Proposed changes to unclaimed money

Introduction

1. The Government is proposing to make changes to the Unclaimed Money Act 1971 (the Act), with the aim of:

  • making it easier for people to claim amounts held in defunct accounts; and
  • reducing the administration costs for organisations holding unclaimed money.

2. The Act governs the administration of money held by an entity which cannot be attributed to an owner after a certain period has passed (the length of time varies and is either six or 25 years).

3. Inland Revenue’s Business Transformation April 2021 release offers an opportunity to modernise and simplify the administrative processes which underlie the operation of the Act.

Why the Government is considering changing the Act

4. A range of entities can hold unclaimed money. This includes banks, building societies, auctioneers, real estate agents, accountants, and motor vehicle traders.

5. While the Act establishes a process for owners to reclaim their unclaimed money, the Act has become out of date in many areas. For example, the Act requires holders of unclaimed money to maintain a physical register that contains the details of unclaimed money arising over the previous year and to make this register available for inspection at their head office in New Zealand. In the digital age this may now be an onerous requirement for many businesses.

6. Holders of unclaimed money are also required to retain unclaimed money for several years before sending it to Inland Revenue.

The proposed changes

7. The Government is considering several proposals that would allow it to more efficiently administer unclaimed money, including:

  • Reducing the period of time that money must sit in an account before it is deemed unclaimed. Currently this period is either six or 25 years, depending on the nature of the account.
  • Removing the requirement for unclaimed money holders to:
    • Hold unclaimed money and associated information for an extended period after the funds become unclaimed money. Instead, unclaimed money could be transferred to Inland Revenue more quickly, or even immediately (this would effectively make Inland Revenue the first point of contact for many unclaimed money claimants).
    • Keep a register of unclaimed money at their head offices. Instead, this could be held electronically (if a register is still required).

┄┄┄┄┄┄

Instructions:
- a) According to the unclaimed money text, how long must money currently sit in an account before it is deemed unclaimed?
- b) Reproduce the unclaimed money text word for word, starting at "7. The Government" and running down to "of the account.".

Given data:
┄┄┄┄┄┄

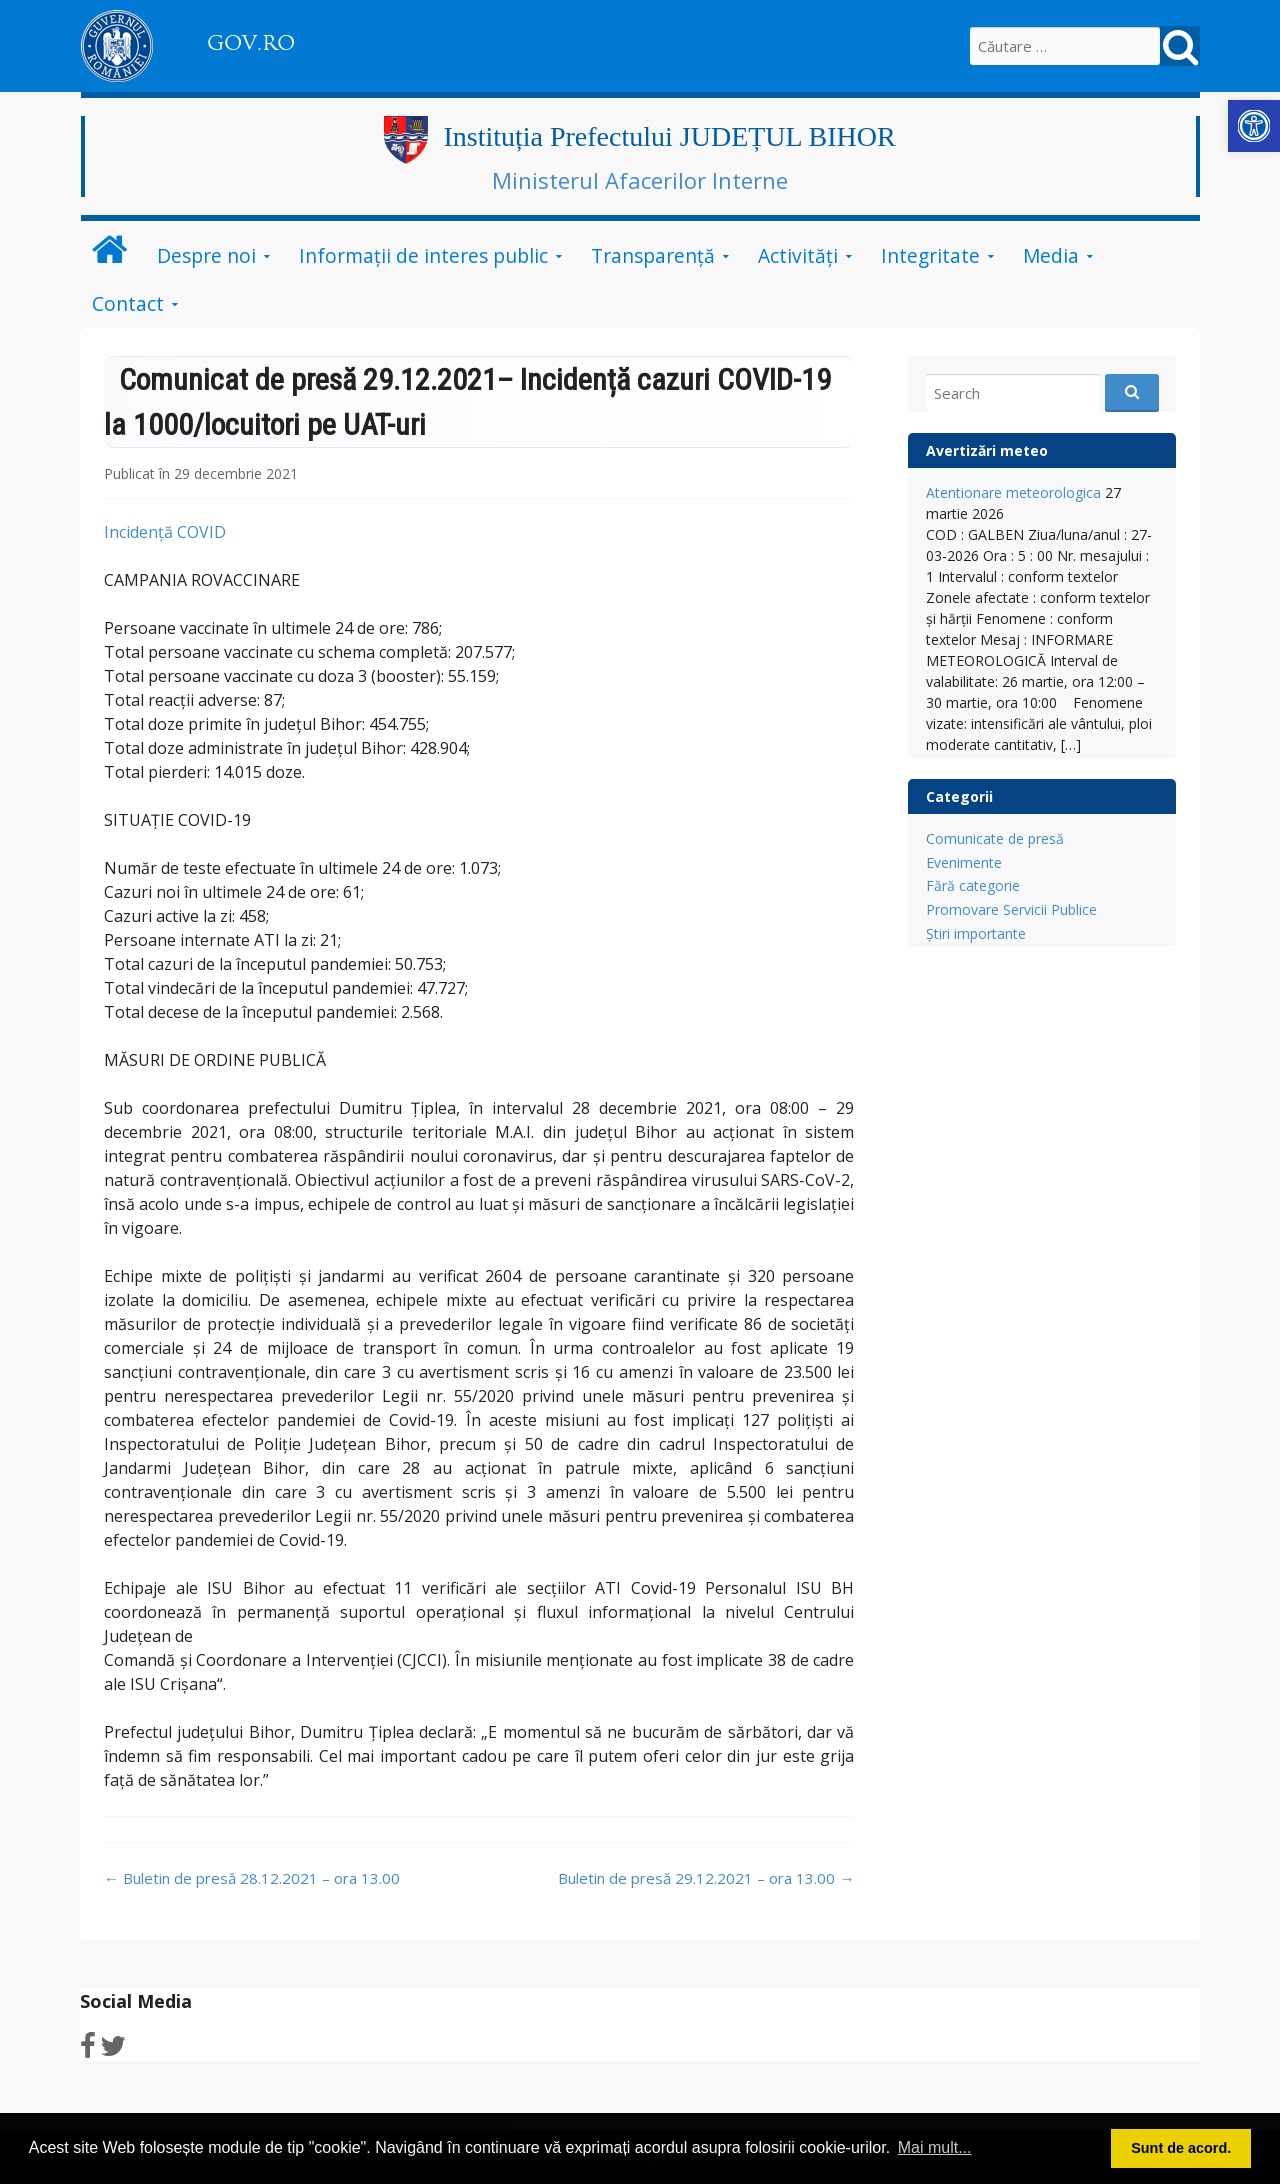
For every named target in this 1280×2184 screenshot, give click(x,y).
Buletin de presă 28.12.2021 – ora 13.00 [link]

┄┄┄┄┄┄

Answer list:
- a) Either six or 25 years, depending on the nature of the account.

- b)
7. The Government is considering several proposals that would allow it to more efficiently administer unclaimed money, including:

  • Reducing the period of time that money must sit in an account before it is deemed unclaimed. Currently this period is either six or 25 years, depending on the nature of the account.